Plenty of DMOs have joined forces in the past, but those alliances are typically multi-city groups that might bid on rotating convention business. Dixon said that NYC & Company’s one-to-one approach allows for a customized tactic that appeals to international visitors.

Fred Dixon

But isn’t Dixon concerned that these partners might steal business from New York? “Collaboration is greater than competition,” Dixon said. “Everyone asks, ‘How fiercely competitive is London with New York?’ Well, it’s true that we compete with London, but we know that travelers don’t travel one time. They travel for a lifetime. We don’t view these situations through a competitive lens.”

The collaborative spirit isn’t confined to promotional efforts for leisure visitors. Dixon said that the Tokyo/New York partnership will deliver many behind-the-scenes benefits for group business, too, including the sharing of best practices for event management and security. As Tokyo prepares to host the Olympic Games in 2020, Dixon said that Toyko’s officials are interested in learning about how NYC & Company educates its members about proactively addressing security concerns since the city has been a target of terrorists in the past. “Attacks can happen anywhere and anytime,” Dixon said. “This is a topic on the minds of everyone in the tourism industry, and our city partnerships offer opportunities to work together to determine the most effective approaches to keeping visitors and residents safe.”

Safety isn’t the only aspect of the event experience that NYC & Company and Tokyo are discussing. Dixon said that the alliance aims to address another challenge for destinations and organizers: how to help attendees explore more than what’s on the event or conference program. “At the end of the day, meeting delegates are regular travelers, too,” Dixon said. “If you’re an international traveler, you tend to be more inquisitive. Part of what we’ll be talking about with Tokyo is our neighborhood and borough strategy that helps create awareness about other opportunities to explore more than [the most recognized parts of] Manhattan. As cities grow more popular and more dense, it’s important to make sure that the entire community benefits from an influx of attendees during a big event.”

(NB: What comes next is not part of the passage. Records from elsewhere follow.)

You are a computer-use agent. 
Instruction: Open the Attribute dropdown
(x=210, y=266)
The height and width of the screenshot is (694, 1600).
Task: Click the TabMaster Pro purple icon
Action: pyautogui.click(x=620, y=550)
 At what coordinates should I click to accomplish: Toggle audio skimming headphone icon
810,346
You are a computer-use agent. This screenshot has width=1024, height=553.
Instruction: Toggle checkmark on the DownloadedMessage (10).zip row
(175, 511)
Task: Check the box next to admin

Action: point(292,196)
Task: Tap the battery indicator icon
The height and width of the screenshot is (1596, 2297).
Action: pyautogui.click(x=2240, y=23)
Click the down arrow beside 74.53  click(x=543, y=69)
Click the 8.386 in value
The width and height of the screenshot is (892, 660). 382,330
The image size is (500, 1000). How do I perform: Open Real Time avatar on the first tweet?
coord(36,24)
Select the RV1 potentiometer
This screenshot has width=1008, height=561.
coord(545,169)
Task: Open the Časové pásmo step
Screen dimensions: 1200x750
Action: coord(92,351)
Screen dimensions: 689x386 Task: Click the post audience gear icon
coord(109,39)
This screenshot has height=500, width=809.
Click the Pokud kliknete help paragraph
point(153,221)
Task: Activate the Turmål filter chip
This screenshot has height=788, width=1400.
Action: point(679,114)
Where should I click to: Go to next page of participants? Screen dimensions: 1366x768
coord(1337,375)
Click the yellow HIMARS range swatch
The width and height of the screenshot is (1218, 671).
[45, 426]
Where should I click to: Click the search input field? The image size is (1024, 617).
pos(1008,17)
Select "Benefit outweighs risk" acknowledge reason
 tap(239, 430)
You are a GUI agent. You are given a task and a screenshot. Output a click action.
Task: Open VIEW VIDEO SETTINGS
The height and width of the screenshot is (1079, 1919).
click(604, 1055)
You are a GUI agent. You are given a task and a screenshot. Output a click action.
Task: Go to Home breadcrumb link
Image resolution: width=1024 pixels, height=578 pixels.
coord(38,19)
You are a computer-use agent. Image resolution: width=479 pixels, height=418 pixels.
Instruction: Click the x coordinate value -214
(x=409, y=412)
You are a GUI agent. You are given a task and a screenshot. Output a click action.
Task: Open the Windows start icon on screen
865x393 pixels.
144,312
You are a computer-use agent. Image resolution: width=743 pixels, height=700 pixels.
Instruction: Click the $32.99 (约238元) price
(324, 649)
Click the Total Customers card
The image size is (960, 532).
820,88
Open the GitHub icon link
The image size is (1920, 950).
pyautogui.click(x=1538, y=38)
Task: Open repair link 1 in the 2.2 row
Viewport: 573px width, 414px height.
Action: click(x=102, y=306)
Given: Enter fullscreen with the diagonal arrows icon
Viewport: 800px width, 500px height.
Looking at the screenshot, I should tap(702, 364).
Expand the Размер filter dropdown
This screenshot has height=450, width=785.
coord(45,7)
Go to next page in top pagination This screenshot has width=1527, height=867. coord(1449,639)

NYC & Company and Tokyo forge an alliance.

Tokyo joins other cities that are striking an alliance with New York. As travel and tourism professionals in the U.S. monitor the current public conversation of walls and borders, Dixon thinks that certain partnerships may be more crucial than ever before. In the face of questions about America’s reputation as a welcoming country, NYC & Company has launched a new partnership with Toronto and reactivated the city’s partnership with Mexico City. “It’s really important to us that we make sure that those lifetime travelers recognize that the rhetoric doesn’t represent us,” Dixon said. “New York City is a global city, and we believe these partnerships put us in a position for success in the long haul.”